Overview

In this short report, we will show that the mean of a sample of exponentially distributed random numbers is approximately normally distributed. To do this, we will

Introduction

The exponential distribution corresponds to the distribution of times between events of a poisson process characterized by \(\lambda\). It is therefore parametrized by \(\lambda\) and has a density \(f(x) = \lambda {e}^{-\lambda x}\), where \(x\) is the time between two events. Its mean is \(\mu=1/\lambda\) and its variance is \(\sigma^2 = 1/\lambda^2\).

In the following, we will consider the sample mean of this distribution for \(n=40\) samples. We will fix \(\lambda=0.2\) during all simulations. To analyze the distribution of the sample mean, we will perform \(N=1000\) simulations of \(n=40\) samples of the exponential distribution. We will use the r function rexp(m,rate=0.2), to draw samples from the exponential distribution, where \(m\) is the number of samples that we want to draw from the exponential distribution.

Simulations

We performed \(N=1000\) simulations, each of these simulations consisting of \(n=40\) draws from the exponential distribution with \(\lambda=40\). We defined variables that contain the theoretical mean (\(\mu\)) and variance (\(\sigma^2\)) as well as a dataframe that contains \(N\) rows with two columns, one containing the sample Means (column Header “sampleMean”), one containing the sample Variance (“sampleVar”). We computed the expected standard error of the mean (“SEMean”) when drawing \(n=40\) samples from the exponential distribution. Finally, we computed a Z-Statistic to calculate a p-Values that aims to quantify the probability that the sample Means are drawn from a normal distribution that is given by the central limit theorem.

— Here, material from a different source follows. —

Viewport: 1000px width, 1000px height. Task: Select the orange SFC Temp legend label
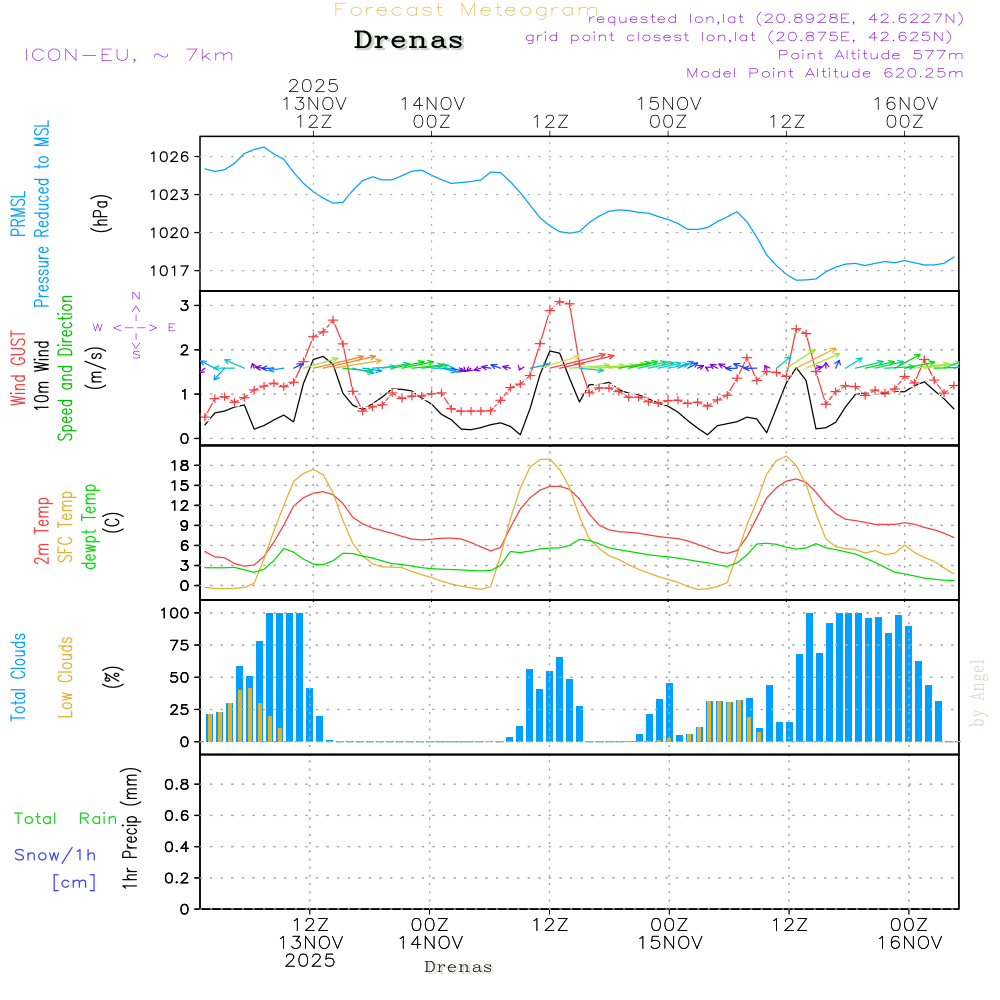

Sample Mean versus Theoretical Mean

As we will see in the appendix (“Simulated distribution versus theoretical distribution”), the r-function rexp indeed generates exponentially distributed random variables. We will now analyse the distribution of the sample mean of \(n=40\) samples from that distribution. The Central Limit Theorem tells us that the distribution of these sample means approximates a normal distribution when \(n\rightarrow\infty\).

In this case, the expected distribution follows \(\mathcal{N}(\mu,\sigma^2/n)\), where \(\mu\) is the population mean and \(\sigma^2\) the population variance of the underlying distribution (here the exponential distribution with \(\lambda=0.2\)).

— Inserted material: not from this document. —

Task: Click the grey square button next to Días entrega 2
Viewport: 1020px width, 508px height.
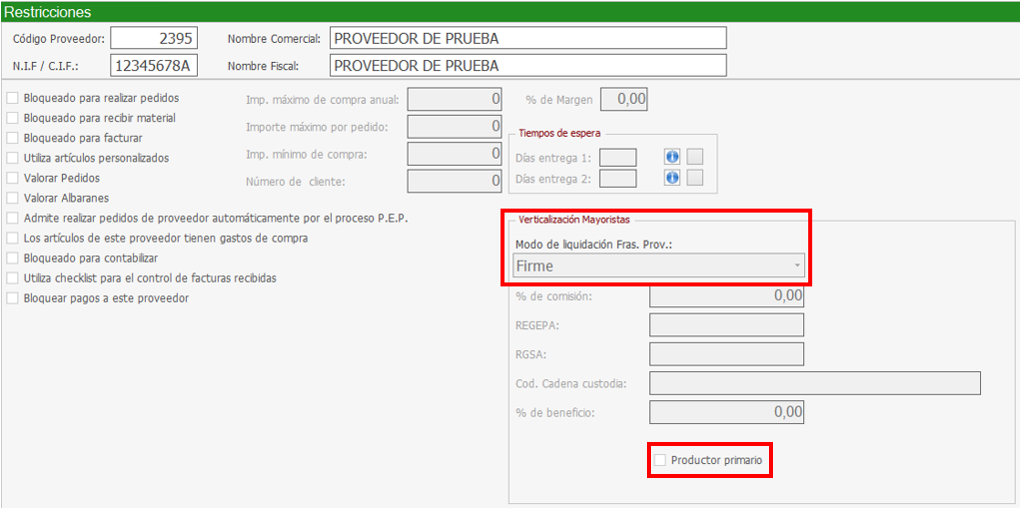Action: tap(695, 178)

\label{fig:distribution-of-mean}Theoretical and simulated distributions of sample mean

Theoretical and simulated distributions of sample mean

Figure displays the distribution of the sample mean of \(n=40\) samples from the exponential distribution and compares that to the expected distribution given by the central limit theorem. Note that we only expect the simulated distribution to exactly follow the expected distribution if \(n \rightarrow \infty\). As we have \(n=40\), we expect the distribution to display some deviations from the theoretical one. The mean of the sample means \(\mu_{Sample}\)=4.987 is very close to the expected mean 5.

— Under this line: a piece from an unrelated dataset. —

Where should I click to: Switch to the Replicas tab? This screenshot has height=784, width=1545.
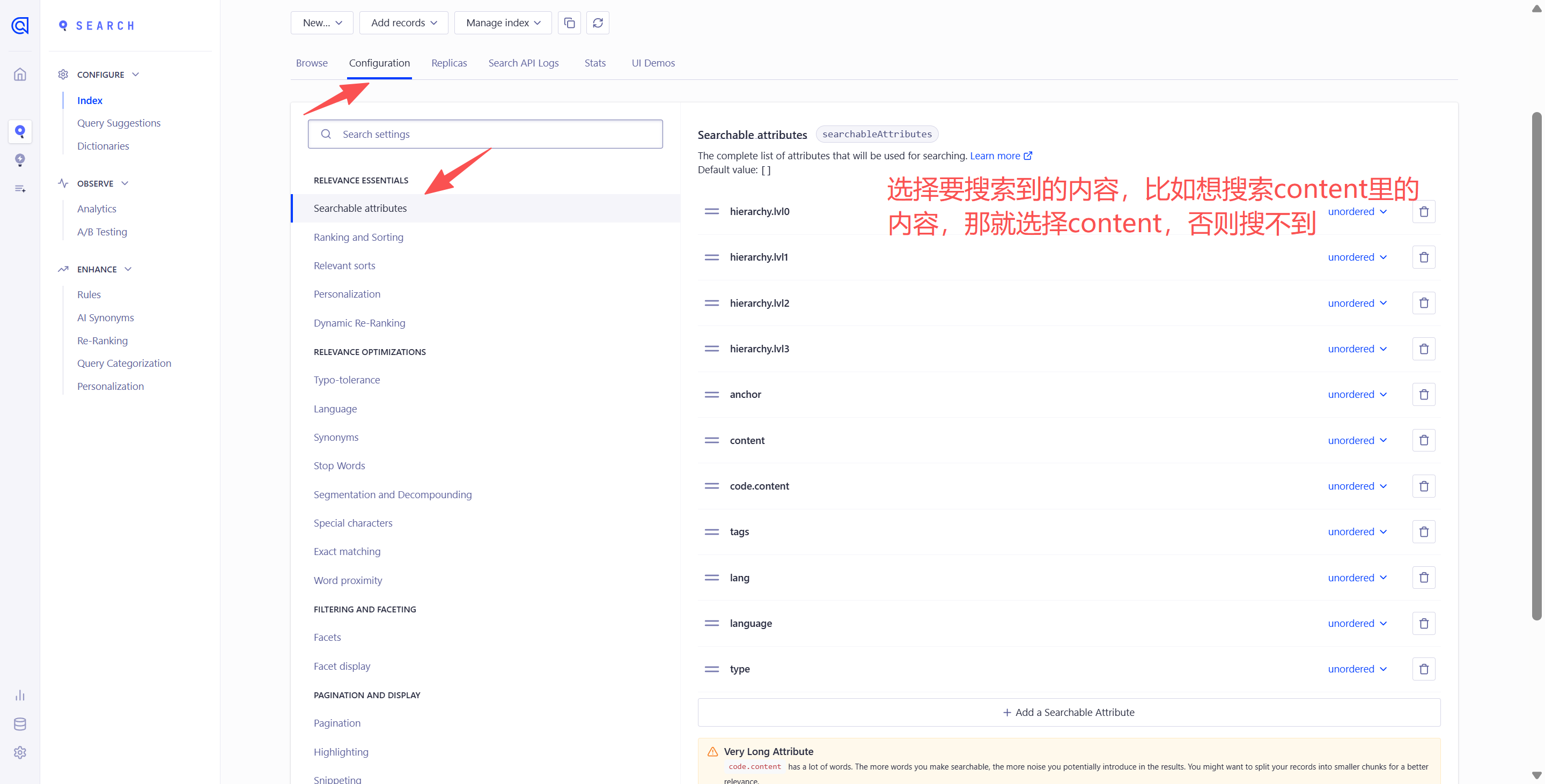[448, 63]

Comparison of the sample Mean to the theoretical mean
\(\mu_{Sample}\) \(\mu\)
4.986508 5

Figure clearly shows that the distribution of the Sample mean is very close to the theoretical distribution (which is a normal distribution). There is actually no simple test to check whether a given data follows a normal distribution (at least, not to our knowledge). We can, however, perform a test that aims to reject the null-Hypothesis \(H_0\) that the data (\(N=1000\) sample means) is drawn from a normal distribution with mean \(\mu\) and variance \(\sigma^2/n\).

p-Values for a test checking if the data could be drawn from a normal distribution given by the central limit theorem
Value of Statistic p-Value of Statistic
-0.5396673 0.5894265

The high p-Value of larger than 58% indicates that we would have to choose a type-I-error rate of larger than 58% if we were to reject the \(H_0\). We are therefore led to conclude that we cannot reject the hypothesis that the data is drawn from a Normal distribution with mean \(\mu\) and variance \(\sigma^2/n\).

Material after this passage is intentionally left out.